Because determining whether the trial court abused its discretion by finding a
common plan or scheme is a fact-intensive inquiry, it is helpful to consider other cases
in which ER 404(b) was properly admitted. In Gresham, Scherner was charged after he
molested his 7 or 8 year old granddaughter while they were on a trip to Bellevue to visit
the defendant's sister. 2012 WL 19664, at *1. On three different nights, the defendant
asked his granddaughter to come lie down with him. Id. When she did, he fondled her
vagina. Id. The third time, he also took off her night gown and placed her hand on his
genitals. Id. The trial court admitted the testimony of four prior victims as evidence of a
common scheme or plan. Id. at *2. Much of the abuse occurred decades before the
charged crimes. Id. Two of the prior victims were the defendant's nieces. Id. When
the nieces visited his home, he fondled them and performed oral sex on them. Id. He
abused one niece for fifteen years, beginning when she was four or five. Id. He
abused the second niece when she was 13. Id. The third victim was the then 13 year
old daughter of a close friend. Id. While they were on a trip together, the defendant
waited until the other adults had gone to bed. Id. Then, he approached her, began
rubbing her back, and fondled her vagina. Id. The fourth victim was another of the
defendant's granddaughters. Id. On two trips to Disneyland, the defendant went to her
bed at night and performed oral sex on her. Id. The Washington Supreme Court
6
No. 65667-3-I/7
reasoned that the abuse of two of the prior victims was markedly similar to the charged
crime. Id. at *6. The defendant went on a trip with the girls, and at night, while other
adults were asleep, approached the girls and fondled their genitals. Id. Small
differences, such as the presence of oral sex, were not significant enough for the court
to determine the acts were not part of a common scheme or plan. Id. The court also
determined that the nieces testified to sufficiently similar acts, even though the abuse
occurred in the defendant's home. Id.
In State v. Sexsmith, the defendant molested his girlfriend's daughter from the
time she was 11 until she was 18. 138 Wn. App. 497, 502, 157 P.3d 901 (2007). The
trial court admitted evidence of prior acts committed against Sexsmith's 13 year old
daughter. Id. at 503. The evidence was admissible because Sexsmith was in a
position of authority over both girls, and the girls were about the same age when they
were molested. Id. at 505. Further, he isolated the girls when he molested them,
forced them to take nude photographs and watch pornography, and fondled both of
them. Id.
In Kennealy, the defendant raped and molested three children between the ages
of five and seven who all lived in the same apartment complex. 151 Wn. App. at 868.
The trial court admitted evidence of prior bad acts involving the defendant's daughter
and three of his nieces. Id. at 875. The girls were all between the ages of 7 and 13.

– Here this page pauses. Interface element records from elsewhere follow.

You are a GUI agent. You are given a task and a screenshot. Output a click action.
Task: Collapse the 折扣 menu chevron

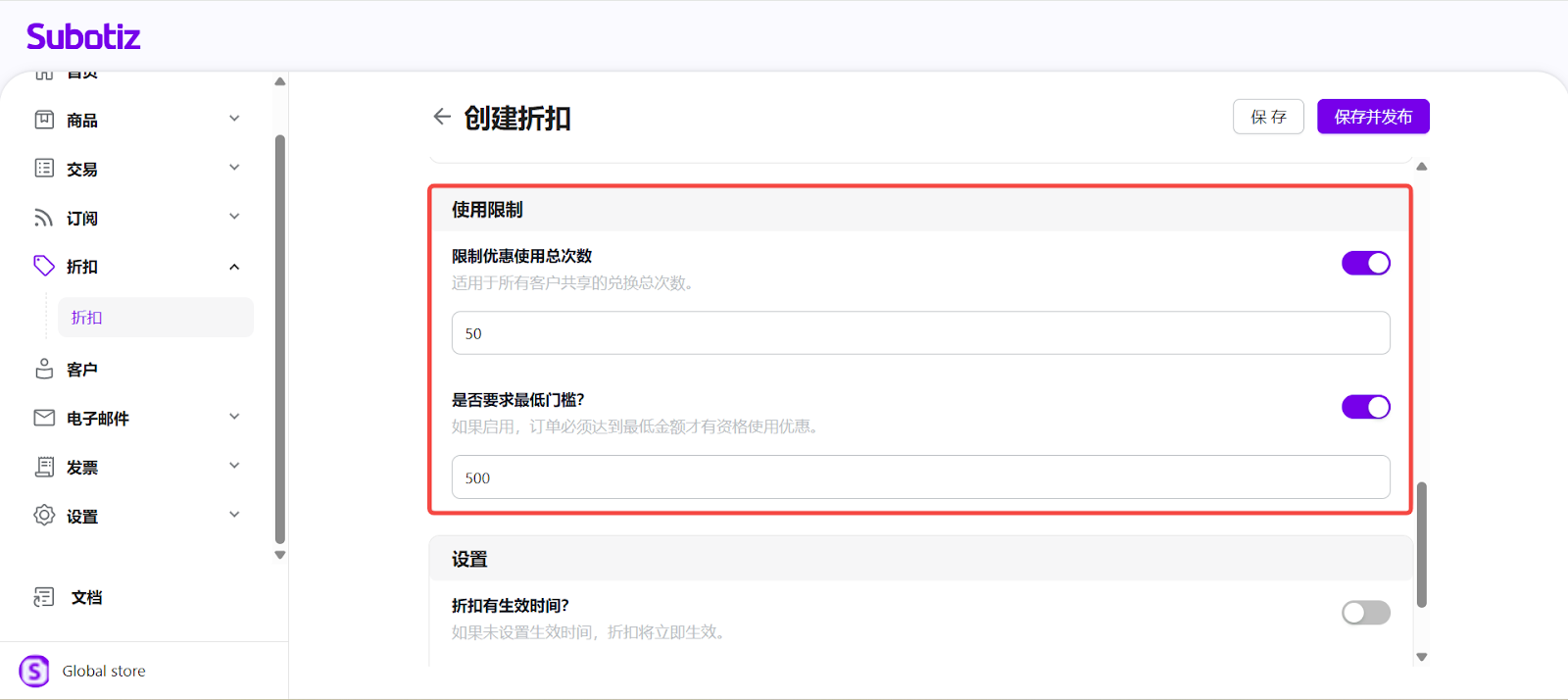pyautogui.click(x=234, y=267)
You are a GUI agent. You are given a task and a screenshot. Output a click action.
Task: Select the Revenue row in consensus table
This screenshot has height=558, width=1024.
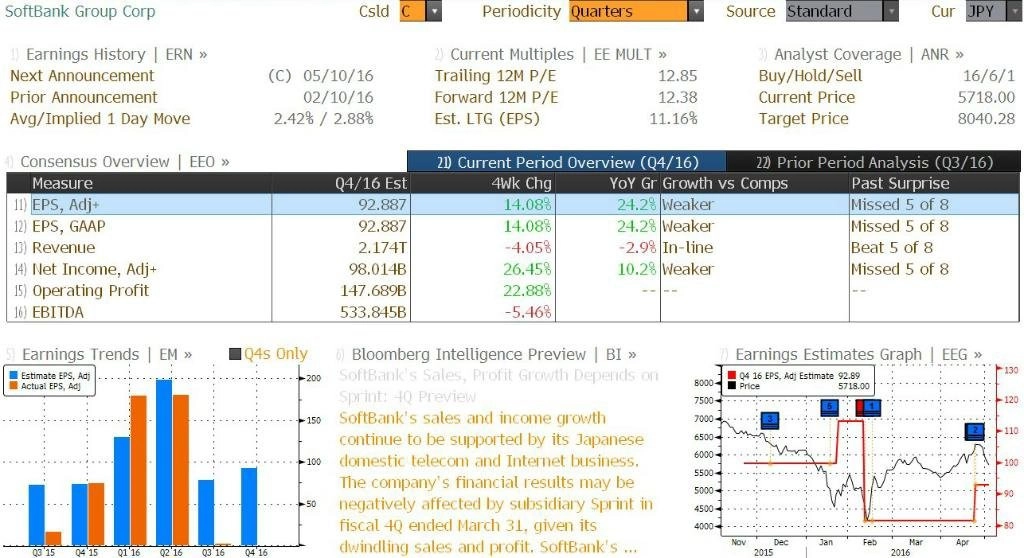[513, 248]
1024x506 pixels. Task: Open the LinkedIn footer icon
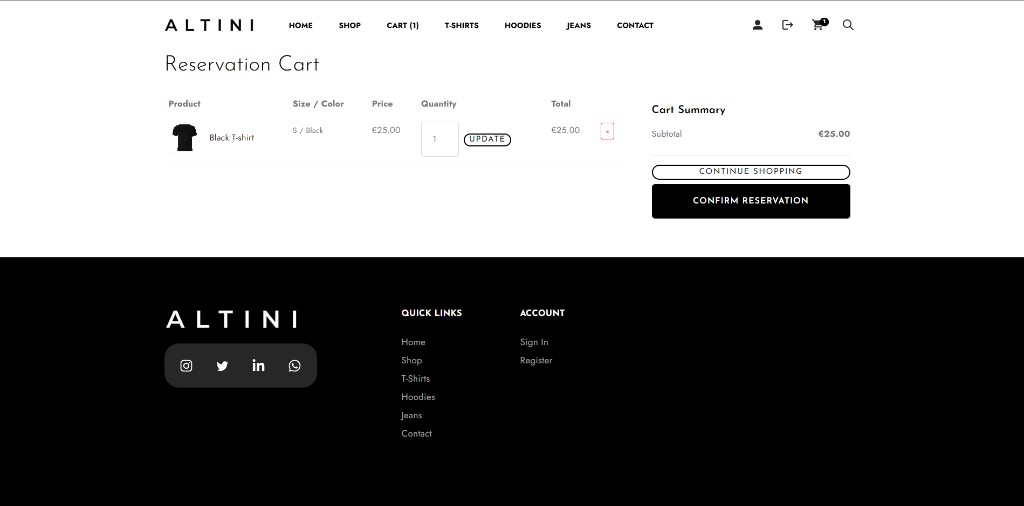(258, 366)
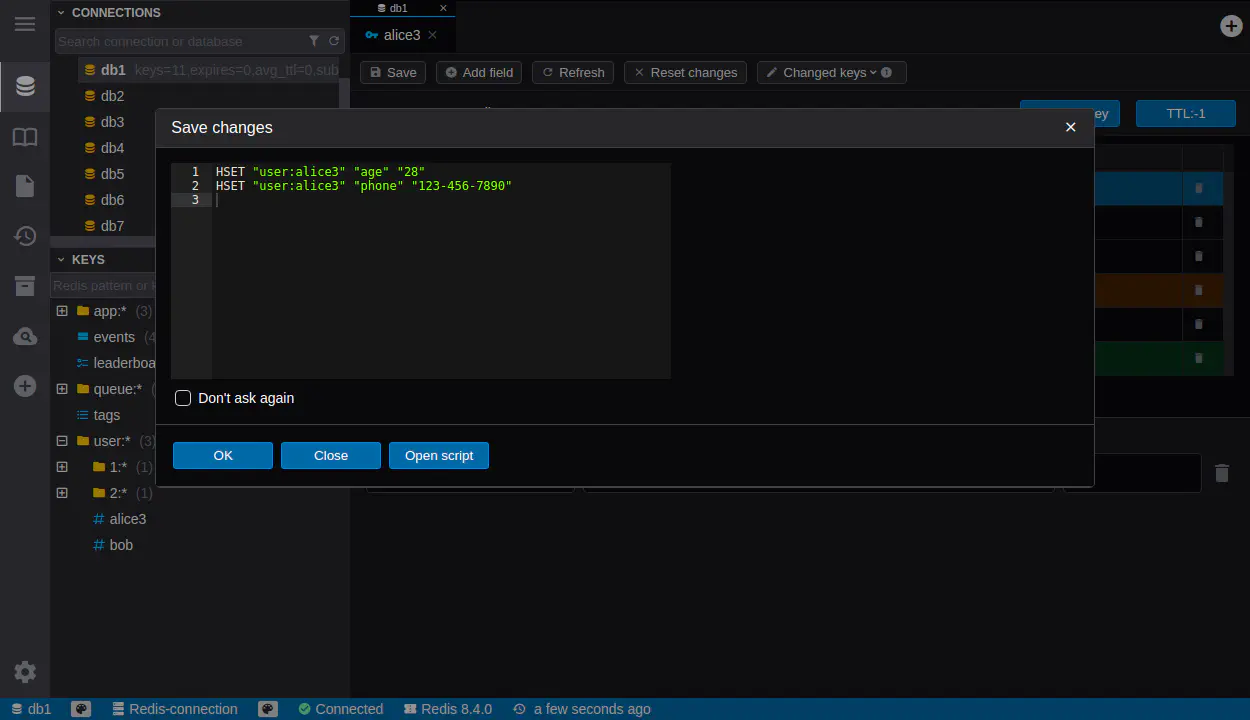
Task: Click the large trash icon at right
Action: 1221,473
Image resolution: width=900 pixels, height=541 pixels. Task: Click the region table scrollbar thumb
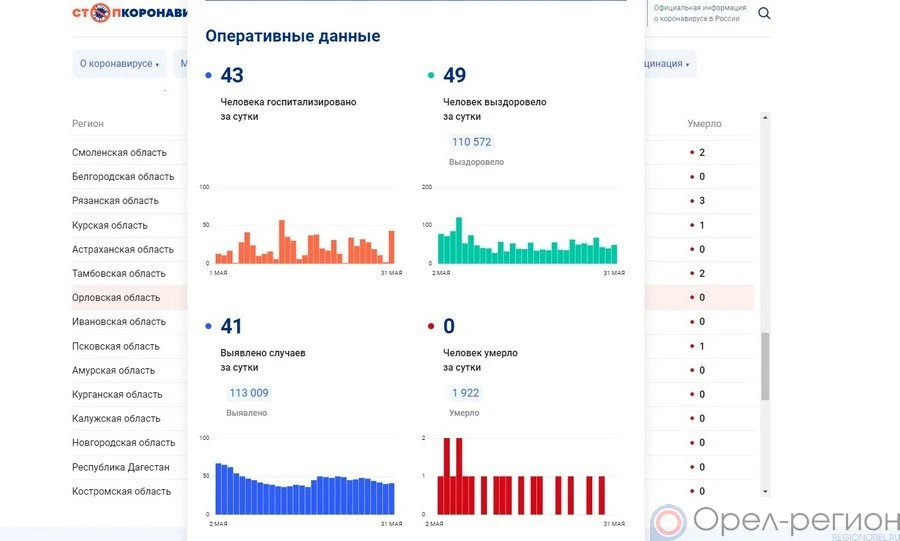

Id. at 876. The defendant told one of the victims from the charged crimes and some of
the previous victims not to tell anyone about what happened, and he committed the
acts out of view of others or alone with the children. Id. The children were related to
him or lived and played close to him, and he committed the acts only after the children
7
No. 65667-3-I/8
trusted him. Id. at 889. He touched the girls under and outside of their clothing on their
vaginas, and committed sexual acts more than once with most of the girls. Id. The
Kennealy court recognized that the defendant's behavior was not identical in each
case, but determined that the prior acts demonstrated a design to molest young
children. Id. at 888.
In this case, the trial court admitted the evidence after it went through the
appropriate four-step process. It determined the prior acts were established by a
preponderance of evidence and held that the evidence was highly relevant to the
presented issues. In regards to a common scheme or plan, the trial court cited that the
acts were relatively close in time, that the girls were members of the defendant's
extended family, and that the girls were of similar age. It reasoned that the fact that the
case revolved around D.G.'s testimony made evidence of prior acts particularly
relevant. It found that the allegations of witness tampering and Thomas's guilty plea on
the misdemeanor charges made the evidence even more relevant. Ultimately, it
determined that the evidence was more probative than prejudicial.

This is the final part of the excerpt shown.